What is the fundamental theorem of calculus and its role in evaluating definite integrals?

The Fundamental Theorem of Calculus

The Fundamental Theorem of Calculus (FTC) is a crucial concept that connects two key operations in calculus: differentiation (finding a derivative) and integration.

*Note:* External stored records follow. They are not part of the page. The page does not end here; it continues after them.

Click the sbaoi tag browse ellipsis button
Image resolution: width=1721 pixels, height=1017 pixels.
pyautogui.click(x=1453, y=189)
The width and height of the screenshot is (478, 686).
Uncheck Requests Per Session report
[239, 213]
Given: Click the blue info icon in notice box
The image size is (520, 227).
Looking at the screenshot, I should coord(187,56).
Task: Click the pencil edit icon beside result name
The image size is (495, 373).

It consists of two parts, each providing a relationship between these two operations.

Part 1: First Fundamental Theorem of Calculus (FTC1)

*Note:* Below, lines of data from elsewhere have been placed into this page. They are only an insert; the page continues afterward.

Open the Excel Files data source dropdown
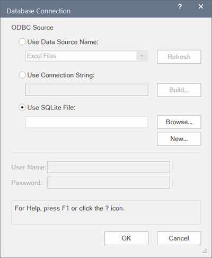This screenshot has width=212, height=258. (x=86, y=56)
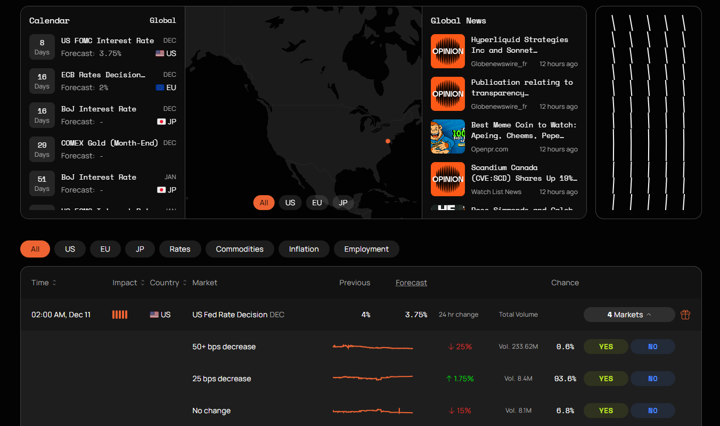This screenshot has width=720, height=426.
Task: Click the impact bars icon for US Fed Rate Decision
Action: pyautogui.click(x=120, y=315)
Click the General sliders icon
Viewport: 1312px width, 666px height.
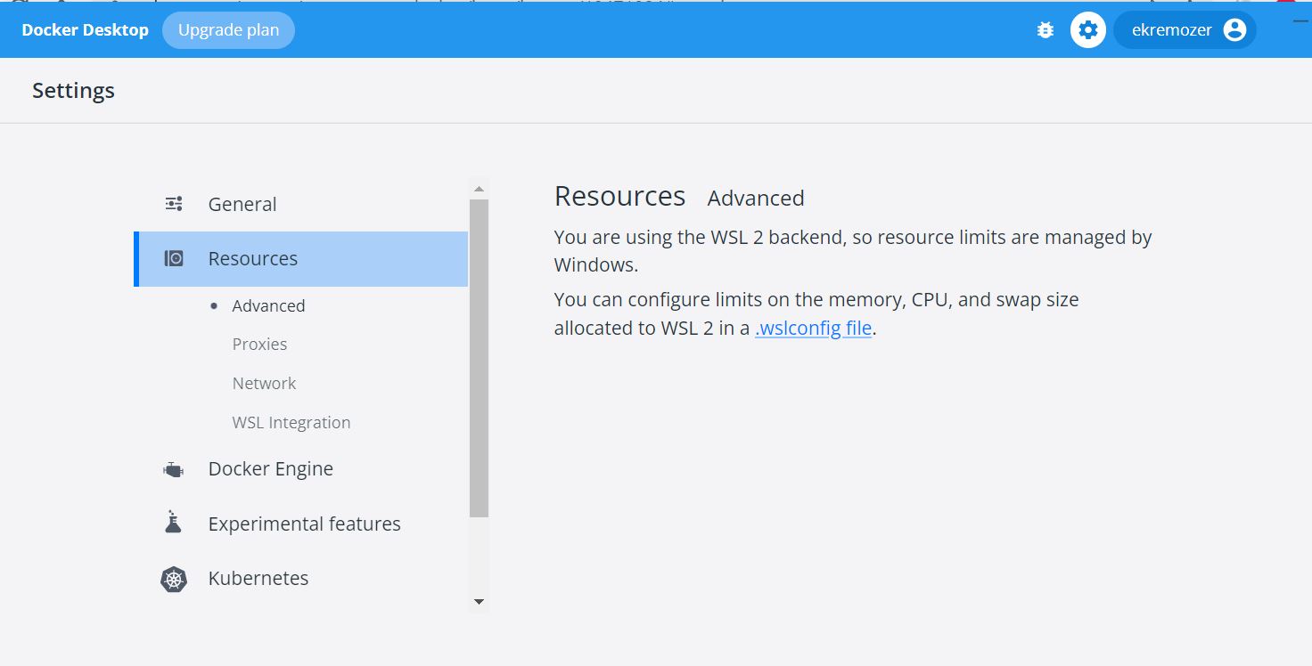(174, 204)
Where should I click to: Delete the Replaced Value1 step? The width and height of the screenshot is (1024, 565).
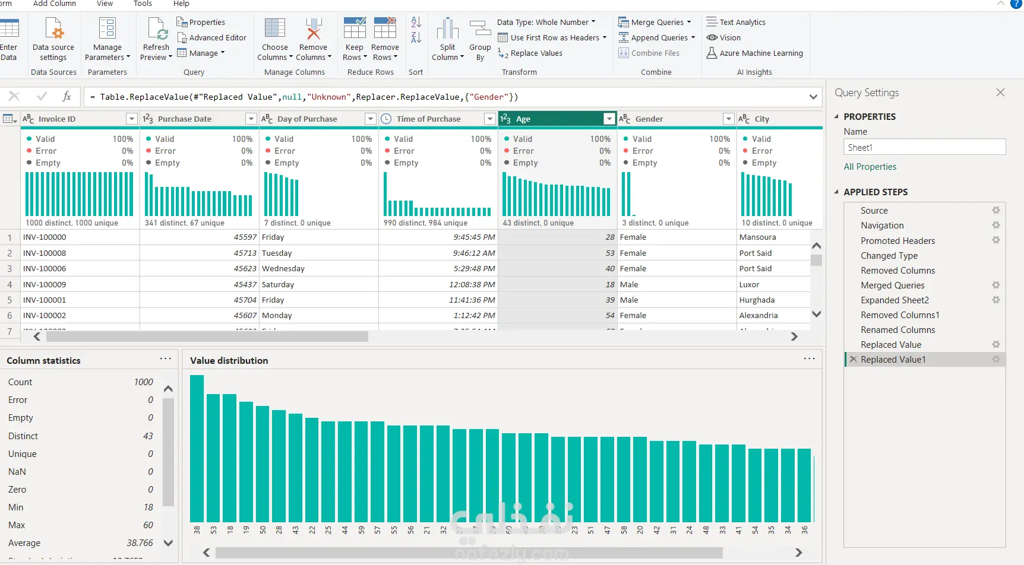click(853, 359)
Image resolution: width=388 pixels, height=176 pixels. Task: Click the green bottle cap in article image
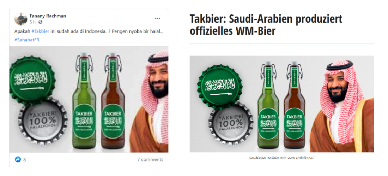click(220, 87)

Given a function $f(x)$ that is continuous on the interval $[a, b]$, and a function $F(x)$ defined as the integral of $f(x)$ from $a$ to $x$, i.e., $F(x) = \int_a^x f(t) \, dt$, then $F'(x)$, the derivative of $F(x)$, is equal to $f(x)$. In other words, differentiation and integration are inverse operations.

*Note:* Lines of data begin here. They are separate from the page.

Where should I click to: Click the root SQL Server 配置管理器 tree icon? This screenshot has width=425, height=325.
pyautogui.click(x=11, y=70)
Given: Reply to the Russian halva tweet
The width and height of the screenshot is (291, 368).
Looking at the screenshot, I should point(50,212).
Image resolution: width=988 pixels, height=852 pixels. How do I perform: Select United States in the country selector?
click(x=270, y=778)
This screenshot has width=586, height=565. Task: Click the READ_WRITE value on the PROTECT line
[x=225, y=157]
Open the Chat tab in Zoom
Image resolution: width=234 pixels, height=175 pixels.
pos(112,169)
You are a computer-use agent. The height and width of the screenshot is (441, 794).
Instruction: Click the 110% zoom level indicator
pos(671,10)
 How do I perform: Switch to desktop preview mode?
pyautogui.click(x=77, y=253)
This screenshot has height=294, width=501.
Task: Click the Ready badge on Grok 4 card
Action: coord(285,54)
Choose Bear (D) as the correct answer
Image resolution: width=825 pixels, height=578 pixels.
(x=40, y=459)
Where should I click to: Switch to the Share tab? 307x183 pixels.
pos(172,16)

Formally, FTC1 states that if $F(x) = \int_a^x f(t) \, dt$, then $F'(x) = f(x)$.

Part 2: Second Fundamental Theorem of Calculus (FTC2)

FTC2 provides a method for evaluating definite integrals. Given a function $f(x)$ that is continuous on the interval $[a, b]$, and a function $F(x)$ that is continuous on $[a, b]$ and differentiable on $(a, b)$, with $F'(x) = f(x)$, then the definite integral of $f(x)$ from $a$ to $b$ is equal to $F(b) - F(a)$.

Formally, FTC2 states that if $f$ is continuous on $[a, b]$ and $F$ is continuous on $[a, b]$ and differentiable on $(a, b)$ with $F'(x) = f(x)$, then $\int_a^b f(x) \, dx = F(b) - F(a)$.